Уединение — да, это другое дело, уединение в самые первые годы жизни было мне знакомо, как, наверное, любому ребёнку, вырастающему среди природы. Какие сельские дети, даже не очень склонные к созерцательности, не сидят над речкой или над прудом порой часами, и кто из них, повзрослев, не вспоминает того таинственного восторга, что испытывал он, с головой затонув в зелёных травяных джунглях, пронизанных солнцем. Так и я часами мог бродить по дедовскому саду, кувыркаться в скошенной траве, пробивать себе лазы в свежих копнах и затаиваться там, в одуряюще-душистой златозелёной мгле, а потом, чуть постарше став, залезать по тёплым, истекающим смолой вишнёвым деревьям туда, где уже чернели налитые зрелой сладостью вишни… Более того, я любил в детстве бывать в уединении — но именно потому, что знал — я не одинок. Знал и чувствовал, что я — под присмотром, даже незримым, и взрослым известно, где я нахожусь, и они помнят обо мне. И опека старших не тяготила меня, она была простой, часто неприметной, а то и добродушно-грубоватой — особенно, когда меня, подрастающего, стали опекать «братики-сестрички»…
Лишь два, самое большое три раза случалось в моём раннем детстве так, что старшие оставляли меня одного надолго, с утра до вечера, никому не вручив «под крыло». И, хотя подобное бывало уже ближе к моей школьной поре, всё равно: проведя много часов один в запертом доме, я начинал думать, что родители или дед с бабкой вернутся ещё очень нескоро, может быть, уже когда стемнеет, и меня окружат пустота и глухая чернота. А потом мне вообще начинало казаться, что взрослые забыли о моём существовании.
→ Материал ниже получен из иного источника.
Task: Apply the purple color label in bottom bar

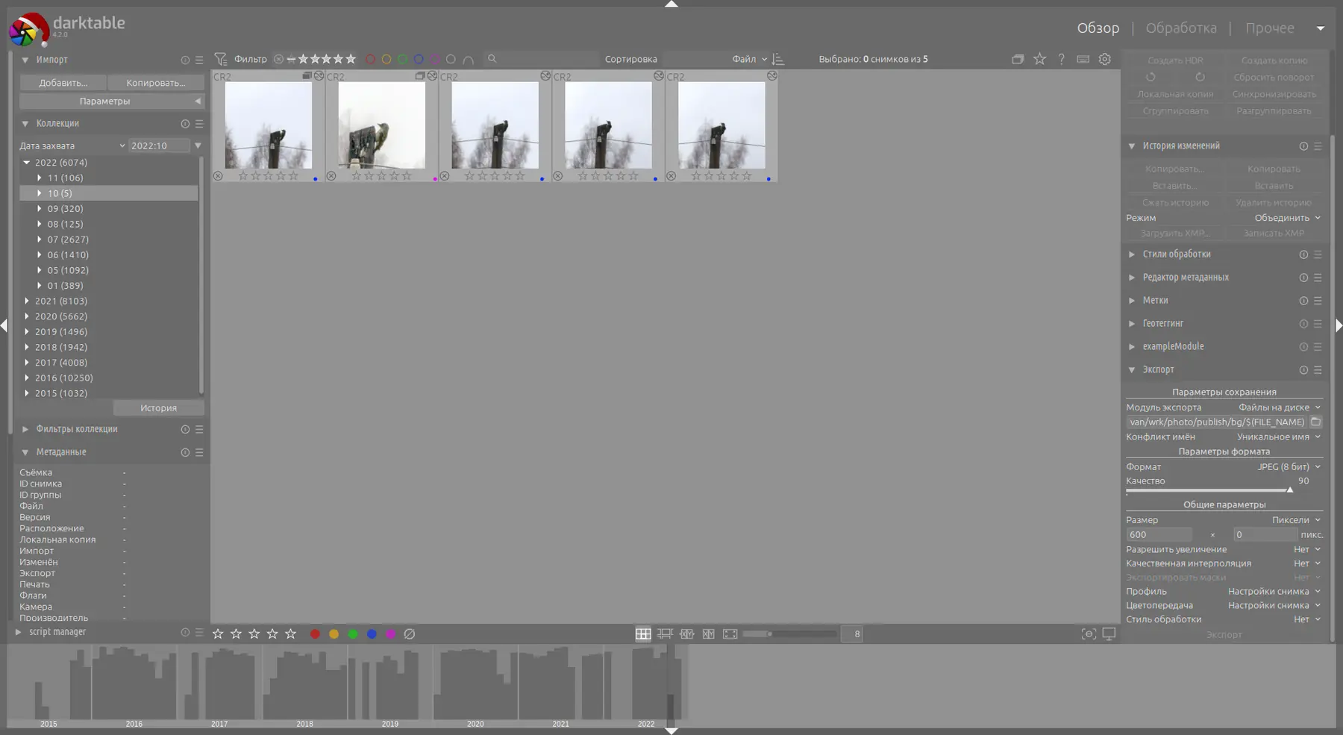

Кто-то, читая это, может иронически улыбнуться: мол, тоже ещё «ужасти», — но для меня те случаи всерьёз остались кошмарнейшими воспоминаниями детства. Впрочем, они были рождены не только моими ощущениями или предчувствиями. В один из таких дней к ночи разыгралась гроза, и от молнии загорелся соседский дом: можете себе представить, в каком я находился состоянии, когда вылез наружу через форточку, — в небе всё грохочет, сверкают молнии, дождь и ветер, вокруг шумит и скрипит чернеющий сад, а за забором — безумие пожара, вопли и крики, языки огня до неба… А в другой раз (это происшествие стало основой моей маленькой повести «Первый выстрел»), оставшись один в дедовом доме, я едва избежал гибели от лапищ бродячего бандита…
Но, говорю, то были редчайшие исключения. По-настоящему сиротское чувство тоски от одиночества в детстве мне было неведомо. Мне выпал, считаю, счастливейший удел в жизни. До той поры, покуда я из маленького мальчика не стал вызревать в подростка, меня не только ежедневно, но и почти ежечасно окружала добрая забота старших. Вокруг меня был мир родных мне людей. Этот мир взрастил меня и наполнил меня собой. И как бы потом ни меняла и ни ломала меня жизнь, какие бы невозвратные потери ни понесла моя душа, пробиваясь вместе с телом сквозь время — он оставался и остаётся во мне.